Ok, I'll make a go of it. With Peach Tree Borer, they generally only attack trees that are stressed, like most insect pests. They will bore into the trunk and stems of stressed trees regardless of how much wound dressing you use. Signs of their activity is generally gummosis on the trunk of the trees with frass within it. The only thing that is going to work to treat a tree that is under attack is to first improve the vigor of the tree, and then bark applications of an insecticide like permethrin based off timing from pheromone traps.

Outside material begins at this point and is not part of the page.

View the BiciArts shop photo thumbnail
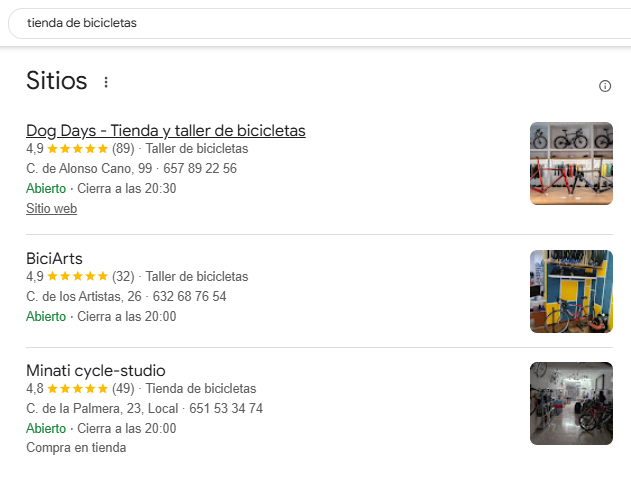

We do not have Oak Wilt in my area. In areas where Oak Wilt is a problem, Oaks are only to be pruned during the Winter months. Any pruning that is not absolutely necessary (i.e. storm damage) during the time which the oak wilt vector is active is bad aborculture period. I have read that wound dressing can be helpful in areas that are active with oak wilt. If I had to, and I mean had to prune a red oak in one of those areas during any other time than winter I might dress the wound with Lac Balsalm. My first priority would be to inject the tree with propocanazole to prevent an infection of the trees vascular system. 
Wound dressings that are petroleum based inhibit the 4th wall of compartmentalization. Regardless of how much you "seal off" that pruning cut, your ultimate goal should be for the tree to compartmentalize it. Doing anything that inhibits that from taking place is counter-intuitive.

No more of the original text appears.